Bienvenido a la historia de Osasuna, Raúl García de Haro. Quizás a estas horas ya has podido calibrar la magnitud de tu gol, el valor emocional de esta victoria, la explosión de sentimiento desatada en la grada, en los bares, en las peñas, en las casas. Porque este no es un partido cualquiera, nunca lo ha sido; es más que un partido.

Entiendo que para Mbappé o Vinicius, como antes Zidane o Roberto Carlos, resulte complicado entender esa rivalidad, encarnizada muchas veces, entre un equipo sin títulos y el más laureado, entre un poblado de galos irreductibles y el poderoso imperio romano. Entre dos clubes que no tienen nada en común ni luchan por objetivos deportivos similares. Sin embargo, Butragueño, leyenda de ese equipo, lo advertía antes del encuentro: “Aquí siempre es difícil para el Real Madrid”. El antiguo extremo utiliza de forma reiterada el adverbio “aquí” como si tratara de evitar pronunciar “El Sadar”. Quizá no guarda buenos recuerdos. ‘El Buitre’, de cualquier forma, habla con conocimiento de causa.

Sucede, Raúl, que este duelo supera los márgenes del fútbol. Por encima de los puntos, Osasuna pone en juego a ojos del mundo, la identidad, los valores, la filosofía como club, el carácter, la imagen de una afición que también juega su baza, una lucha de rojos contra blancos que va más allá de los colores. Hay mucha pasión en estos duelos, algunas veces incontrolada, hay que reconocerlo. No es un derbi o un clásico, para el osasunismo es mucho más. Y poniendo siempre por delante que el Madrid no es el enemigo, sino el rival por excelencia, el contrincante encarnizado; y aún diría más, el adversario que fortalece a los osasunistas como grupo. Sobre todo cuando el equipo gana con buen fútbol y al límite del tiempo. Por todo lo expuesto, este triunfo largamente esperado hizo estallar un ensayo de Chupinazo en El Sadar.

Es el primer triunfo frente al Real Madrid después de quince años de sinsabores, de no rascar bola, de dejar que se consumiera el fuego donde en otro tiempo había una sucursal del infierno. Una eternidad en el calendario balompédico y en la agitada vida de un aficionado. ¿Dónde estabas tú hace quince años, Raúl? ¿Dónde estábamos cada uno de nosotros cuando Camuñas le marcó aquel gol a Casillas a pase de Aranda y tan al límite del fuera de juego como el de ayer? Bienvenidos a la historia a todos aquellos que hasta ayer no habían visto a Osasuna derrotar al campeón de todo, a los que se les saltaban las lágrimas en la grada, a los niños y niñas que vivieron ayer esa experiencia imborrable en el estadio.
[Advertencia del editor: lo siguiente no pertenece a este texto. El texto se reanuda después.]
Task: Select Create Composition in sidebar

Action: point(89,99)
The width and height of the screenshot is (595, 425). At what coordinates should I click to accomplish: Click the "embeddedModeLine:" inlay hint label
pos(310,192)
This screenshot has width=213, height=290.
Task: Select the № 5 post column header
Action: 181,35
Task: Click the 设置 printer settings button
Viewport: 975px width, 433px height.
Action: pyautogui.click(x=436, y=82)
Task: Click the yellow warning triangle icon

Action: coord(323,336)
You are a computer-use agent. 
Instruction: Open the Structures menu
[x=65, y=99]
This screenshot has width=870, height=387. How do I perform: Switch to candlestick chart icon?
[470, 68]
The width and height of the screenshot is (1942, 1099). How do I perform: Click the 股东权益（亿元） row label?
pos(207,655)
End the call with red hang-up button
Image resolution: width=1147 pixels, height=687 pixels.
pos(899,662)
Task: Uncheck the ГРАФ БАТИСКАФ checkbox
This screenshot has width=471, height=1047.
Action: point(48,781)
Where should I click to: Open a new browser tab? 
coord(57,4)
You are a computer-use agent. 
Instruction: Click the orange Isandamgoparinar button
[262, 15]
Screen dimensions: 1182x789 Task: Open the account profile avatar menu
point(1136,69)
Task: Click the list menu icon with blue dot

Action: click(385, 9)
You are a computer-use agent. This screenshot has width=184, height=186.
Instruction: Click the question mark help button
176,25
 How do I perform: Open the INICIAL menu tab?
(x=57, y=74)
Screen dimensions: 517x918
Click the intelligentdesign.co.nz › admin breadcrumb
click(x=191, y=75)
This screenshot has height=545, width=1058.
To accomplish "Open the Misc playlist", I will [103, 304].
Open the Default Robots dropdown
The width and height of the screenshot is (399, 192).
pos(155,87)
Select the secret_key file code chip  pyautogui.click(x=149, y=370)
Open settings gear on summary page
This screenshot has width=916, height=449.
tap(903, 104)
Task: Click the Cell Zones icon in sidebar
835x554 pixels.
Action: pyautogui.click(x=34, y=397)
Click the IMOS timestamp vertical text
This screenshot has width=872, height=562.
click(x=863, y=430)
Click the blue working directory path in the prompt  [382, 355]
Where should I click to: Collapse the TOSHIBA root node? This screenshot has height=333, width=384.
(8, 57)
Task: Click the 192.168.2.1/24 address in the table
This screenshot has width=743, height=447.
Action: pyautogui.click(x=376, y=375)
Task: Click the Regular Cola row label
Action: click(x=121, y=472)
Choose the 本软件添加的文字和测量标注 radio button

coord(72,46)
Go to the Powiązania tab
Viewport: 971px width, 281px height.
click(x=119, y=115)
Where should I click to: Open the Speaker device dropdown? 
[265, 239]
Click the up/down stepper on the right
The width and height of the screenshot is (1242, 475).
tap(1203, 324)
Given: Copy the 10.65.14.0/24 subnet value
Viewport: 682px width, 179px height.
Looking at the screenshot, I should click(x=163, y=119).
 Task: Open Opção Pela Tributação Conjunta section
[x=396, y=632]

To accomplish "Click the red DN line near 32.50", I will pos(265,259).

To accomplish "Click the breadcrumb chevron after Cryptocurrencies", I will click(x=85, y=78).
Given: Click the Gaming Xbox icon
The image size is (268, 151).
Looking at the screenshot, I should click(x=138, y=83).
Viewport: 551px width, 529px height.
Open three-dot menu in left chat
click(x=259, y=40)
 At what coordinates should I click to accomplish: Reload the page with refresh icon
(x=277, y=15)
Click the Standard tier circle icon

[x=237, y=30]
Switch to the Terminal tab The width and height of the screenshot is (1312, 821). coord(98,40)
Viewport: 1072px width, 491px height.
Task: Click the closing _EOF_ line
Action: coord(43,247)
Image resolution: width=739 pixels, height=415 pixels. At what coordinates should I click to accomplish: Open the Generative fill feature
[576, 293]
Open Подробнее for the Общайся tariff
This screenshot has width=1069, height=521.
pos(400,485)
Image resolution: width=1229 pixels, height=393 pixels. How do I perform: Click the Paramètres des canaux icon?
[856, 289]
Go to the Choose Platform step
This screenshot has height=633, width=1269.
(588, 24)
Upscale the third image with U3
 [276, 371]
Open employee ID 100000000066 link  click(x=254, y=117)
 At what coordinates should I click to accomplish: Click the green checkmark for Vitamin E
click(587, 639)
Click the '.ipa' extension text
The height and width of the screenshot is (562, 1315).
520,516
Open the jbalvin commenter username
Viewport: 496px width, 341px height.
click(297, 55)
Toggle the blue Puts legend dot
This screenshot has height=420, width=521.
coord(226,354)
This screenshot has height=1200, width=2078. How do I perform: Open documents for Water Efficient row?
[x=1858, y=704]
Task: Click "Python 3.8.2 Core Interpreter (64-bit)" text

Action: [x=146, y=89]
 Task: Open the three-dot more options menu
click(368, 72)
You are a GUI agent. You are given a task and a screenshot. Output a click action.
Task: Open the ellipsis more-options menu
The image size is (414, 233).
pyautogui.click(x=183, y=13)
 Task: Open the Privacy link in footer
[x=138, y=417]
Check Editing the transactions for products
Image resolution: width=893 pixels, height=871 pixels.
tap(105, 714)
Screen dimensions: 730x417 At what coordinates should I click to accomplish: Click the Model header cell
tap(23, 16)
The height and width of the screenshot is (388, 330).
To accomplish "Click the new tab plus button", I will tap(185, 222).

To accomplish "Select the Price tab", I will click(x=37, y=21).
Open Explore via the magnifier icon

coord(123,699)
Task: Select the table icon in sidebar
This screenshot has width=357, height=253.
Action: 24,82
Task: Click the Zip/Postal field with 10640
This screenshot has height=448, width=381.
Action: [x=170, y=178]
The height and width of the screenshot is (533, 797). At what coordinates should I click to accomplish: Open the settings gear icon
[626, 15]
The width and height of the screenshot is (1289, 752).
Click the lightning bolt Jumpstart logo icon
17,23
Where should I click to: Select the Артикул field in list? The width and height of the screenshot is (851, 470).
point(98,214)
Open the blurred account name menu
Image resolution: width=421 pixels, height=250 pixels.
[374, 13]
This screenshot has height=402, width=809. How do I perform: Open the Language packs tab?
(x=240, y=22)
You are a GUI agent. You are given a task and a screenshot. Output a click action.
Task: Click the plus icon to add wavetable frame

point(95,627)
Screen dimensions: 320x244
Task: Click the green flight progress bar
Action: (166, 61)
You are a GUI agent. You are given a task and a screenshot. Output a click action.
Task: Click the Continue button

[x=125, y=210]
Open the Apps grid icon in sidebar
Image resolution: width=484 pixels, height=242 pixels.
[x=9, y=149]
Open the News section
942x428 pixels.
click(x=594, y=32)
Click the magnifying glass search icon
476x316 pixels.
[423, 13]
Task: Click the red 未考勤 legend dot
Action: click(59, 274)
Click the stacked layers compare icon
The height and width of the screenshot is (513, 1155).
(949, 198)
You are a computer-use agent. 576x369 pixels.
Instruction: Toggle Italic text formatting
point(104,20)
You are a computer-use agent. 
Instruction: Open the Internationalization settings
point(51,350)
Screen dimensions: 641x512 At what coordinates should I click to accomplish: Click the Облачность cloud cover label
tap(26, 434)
Bienvenidos a la historia a los excépticos y a los conspiranóicos. Los errores arbitrales persiguen y seguirán persiguiendo a Osasuna (es una ley no escrita del fútbol), pero ayer el VAR, con Figueroa a los mandos, desveló el pisotón de Courtois a Budimir y refrendó la posición legal de Raúl en la jugada que decidió el ganador. Porque el colegiado, Quintero González, observó teatralidad en la caída del croata dentro del área e incluso le amonestó.

En fin, sin terminar el partido la caverna mediática ya estaba resucitando el fantasma de Enríquez Negreira y la mano negra del Barça: podrían preguntar a los osasunistas más veteranos sobre los numerosos ultrajes sufridos por su equipo en el Bernabéu. Bienvenidos a la historia. Resultaría más productivo que desde esas terminales mediáticas analizaran el pésimo partido del Real Madrid, la defensa que puso en el campo su entrenador, un plan de partido sustentado en las individualidades más que en el equipo y una alarmante apatía. Salvo Vinicius, el más inquieto de todos. El baño que les dio Osasuna con el balón en la primera parte es para analizar hasta donde llegaba la responsabilidad de Xabi Alonso. Y sin recurrir a violencias.

Pero, bueno, después de este partido solo se hablará del Real Madrid, de sus crisis, horas y horas. Porque se me ha pasado citarlo más arriba: estos partidos también son un desafío al centralismo en sus diferentes versiones mediáticas, deportivas y políticas. Hay mucha historia en ese recorte y posterior disparo con el pie derecho, Raúl.